Financial markets influence the Fed
David Riley, head of Credit Strategy at BlueBay Asset Management, discusses how financial markets have a part to play in the Fed’s rate setting decisions
The more ‘hawkish’ than expected minutes of the US Federal Open Market Committee (FOMC) meeting in April and rhetoric from FOMC members has led to a dramatic re-evaluation of the probability attached by the market to a rate hike at the June 14-15 or July 26-27 meetings. Past behaviour suggests that if the key members of the FOMC judge that an interest rate hike at its next meeting is warranted, market expectations will be managed such that it is not a ‘surprise’ once announced.

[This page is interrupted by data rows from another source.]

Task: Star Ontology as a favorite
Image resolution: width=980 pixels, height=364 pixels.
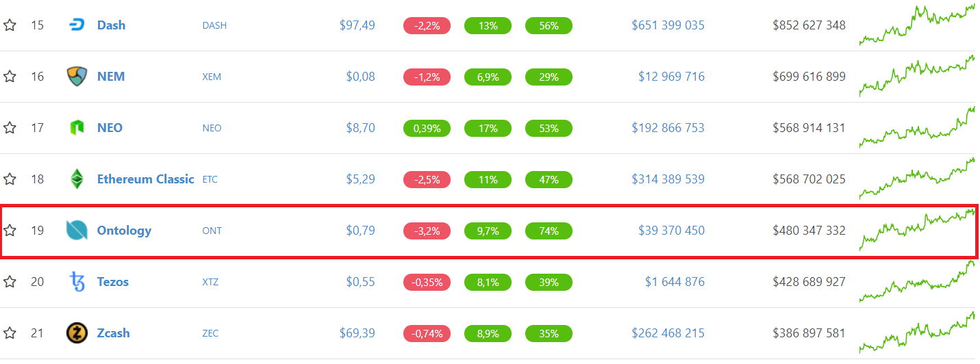Action: [10, 231]
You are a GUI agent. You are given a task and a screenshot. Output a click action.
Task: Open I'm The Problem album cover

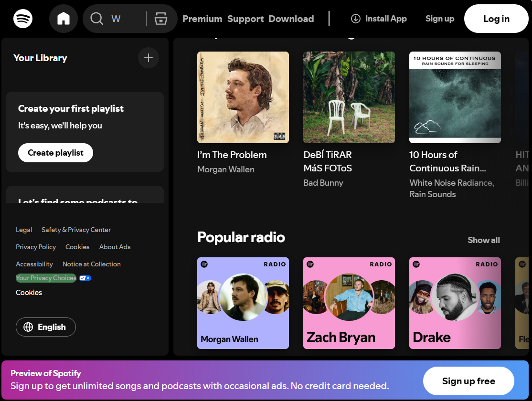click(x=243, y=97)
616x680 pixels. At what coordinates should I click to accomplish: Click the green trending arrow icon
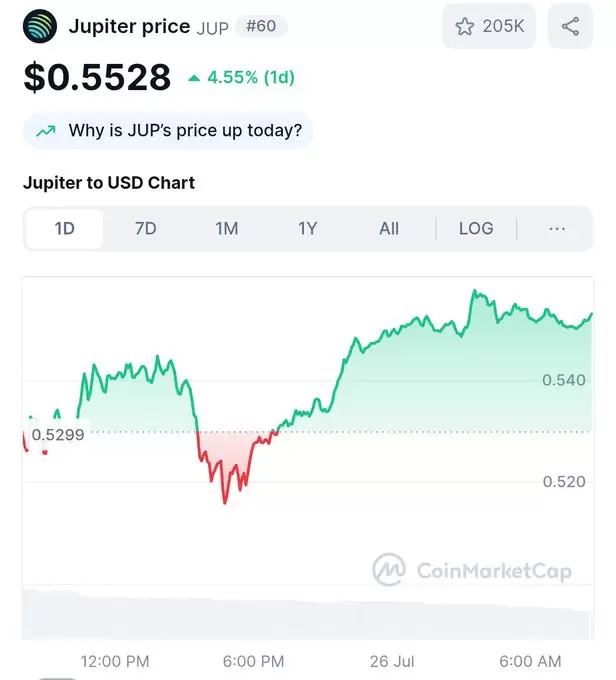pos(46,131)
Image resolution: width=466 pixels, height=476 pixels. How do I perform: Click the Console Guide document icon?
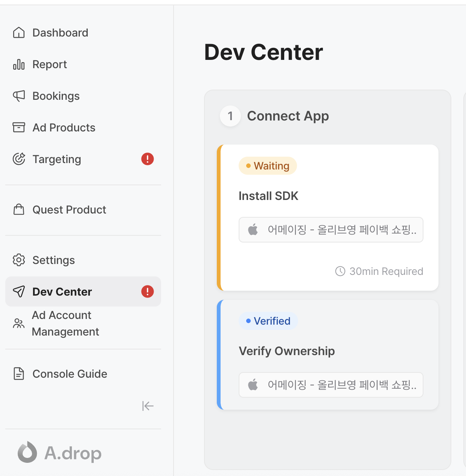[x=19, y=374]
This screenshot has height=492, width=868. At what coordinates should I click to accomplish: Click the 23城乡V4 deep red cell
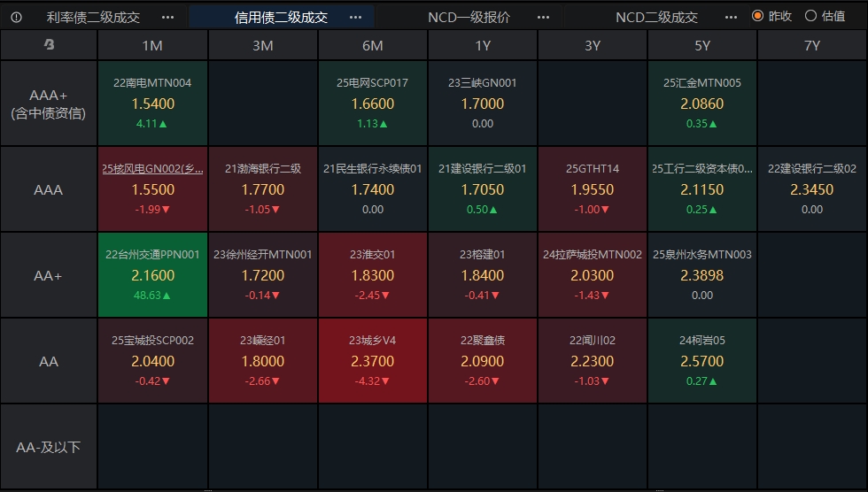(372, 360)
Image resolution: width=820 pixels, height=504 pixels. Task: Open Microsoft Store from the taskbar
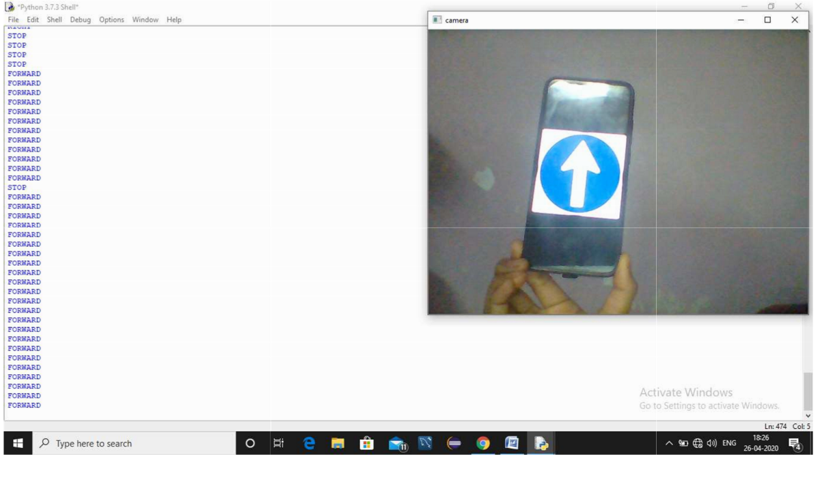[367, 443]
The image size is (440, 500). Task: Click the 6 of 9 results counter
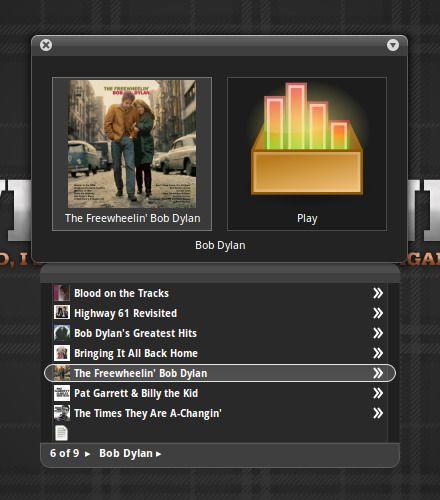coord(65,453)
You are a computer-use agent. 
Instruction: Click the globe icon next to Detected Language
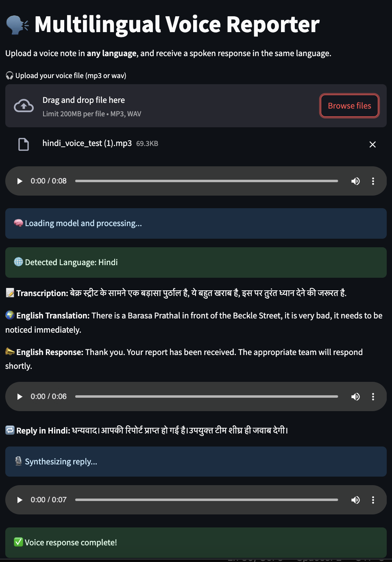[x=18, y=262]
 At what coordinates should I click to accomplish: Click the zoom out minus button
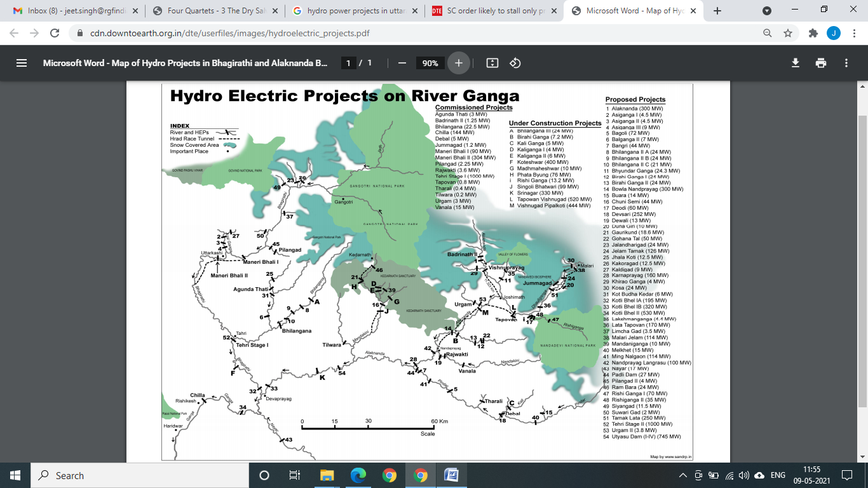click(402, 63)
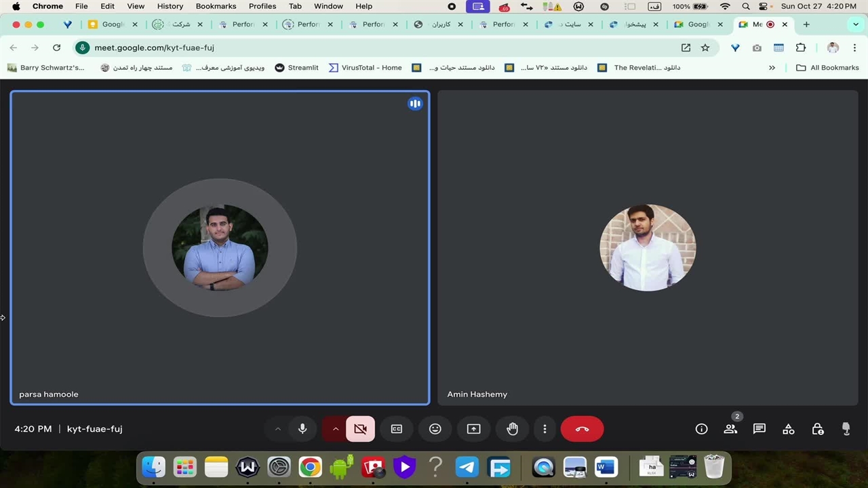868x488 pixels.
Task: Open the Bookmarks menu in menu bar
Action: [x=216, y=6]
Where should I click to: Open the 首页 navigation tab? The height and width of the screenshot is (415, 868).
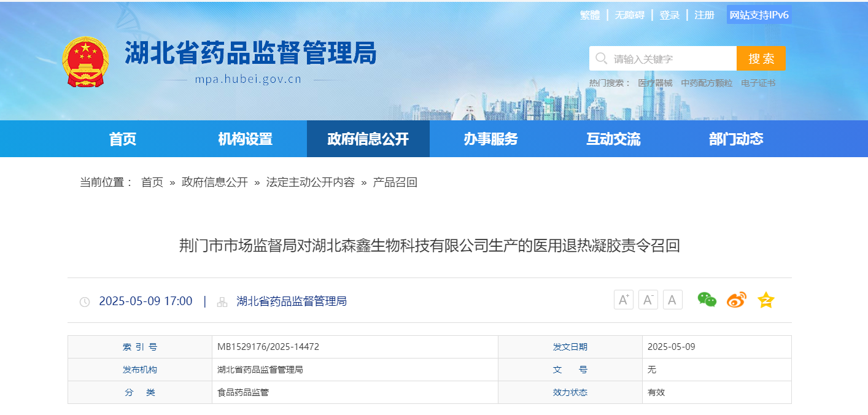pos(123,139)
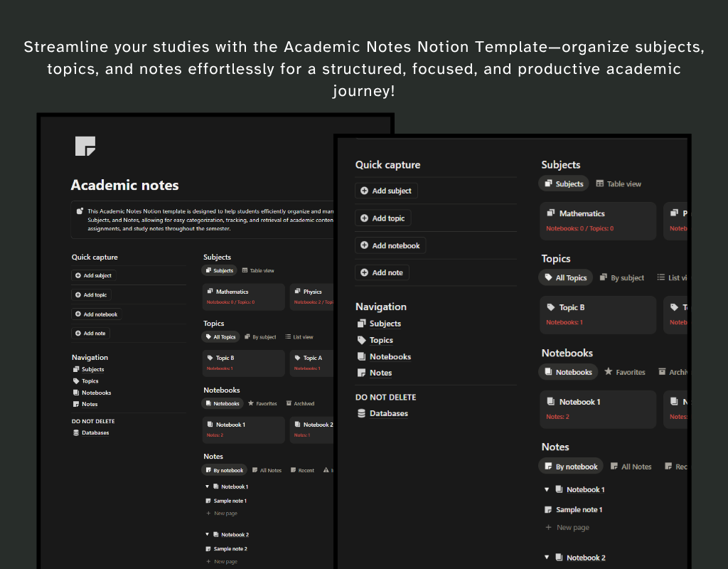Switch to Table view tab in enlarged Subjects section
Viewport: 728px width, 569px height.
[x=619, y=184]
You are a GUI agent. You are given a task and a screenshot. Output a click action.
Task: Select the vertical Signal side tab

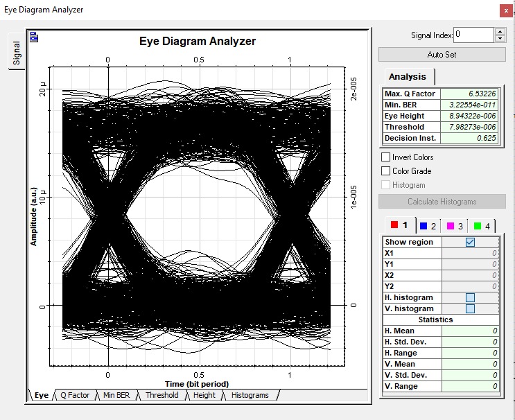(17, 53)
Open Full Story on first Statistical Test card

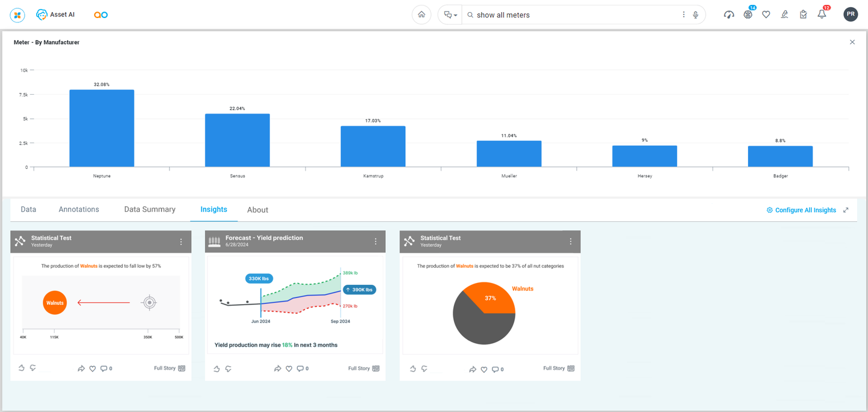(169, 368)
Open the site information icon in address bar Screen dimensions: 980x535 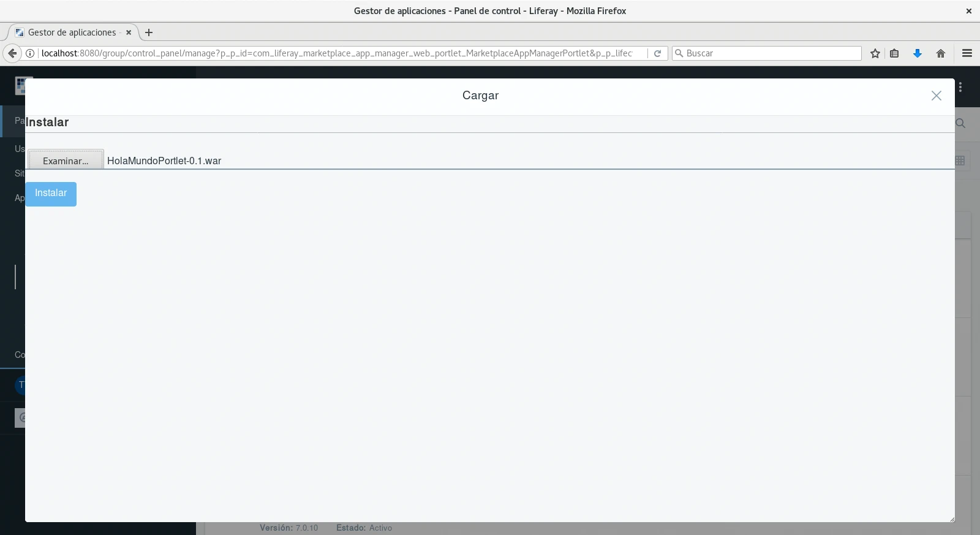coord(29,53)
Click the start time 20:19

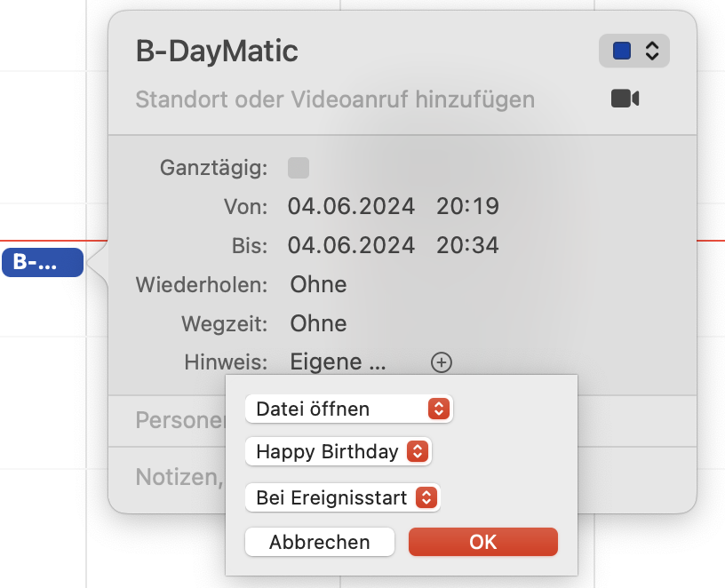coord(467,207)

The upper panel of the chart below shows the probability of a rate hike at the Fed’s forthcoming June meeting (the gold line) and in the run-up to last December’s meeting (the blue line) implied by Fed fund interest rate futures. Around two weeks before the Fed raised interest rates for the first time in more than 9 years on 16 December, the market-implied probability of a rate hike had risen to more than 80%.
Despite the recent shift higher in the market-implied probability of a Fed hike at its forthcoming June meeting from just 4% in mid-May to 30% currently, the Fed will prefer a higher probability before the June meeting if it is set on the path to raise interest rates. In this respect, Fed Chairwoman Janet Yellen’s speech in Philadelphia on 6 June will be a key event.
The Fed’s ‘data dependence’ for setting interest rates extends beyond the flow of US economic data and includes the ‘signal’ sent by financial markets, notably the S&P500, regarding investors’ assessment of the current balance of risks to US and global growth.
The sharp decline in the S&P500 and global risk assets (credit as well as equity) in the first part of the year signalled investor fears that higher US interest rates and a stronger dollar would tip the global economy into a China-led downturn. The Fed got the message and provided policy relief by effectively shifting from a tightening to a neutral bias at its March meeting. The Fed is now however once again signalling that it has a bias to raise interest rates – the flow of economic data and market performance will have to provide reasons not to raise rates in June or July rather than reasons to do so.
A key indicator of markets’ confidence in the US and global economy’s capacity to absorb further Fed rate hikes is the S&P500 shown in the lower panel of the chart. If, as was the case last December, the S&P500 does not suffer a meaningful fall in the run-up to the meeting, the likelihood of a Fed hike in June/July will move higher.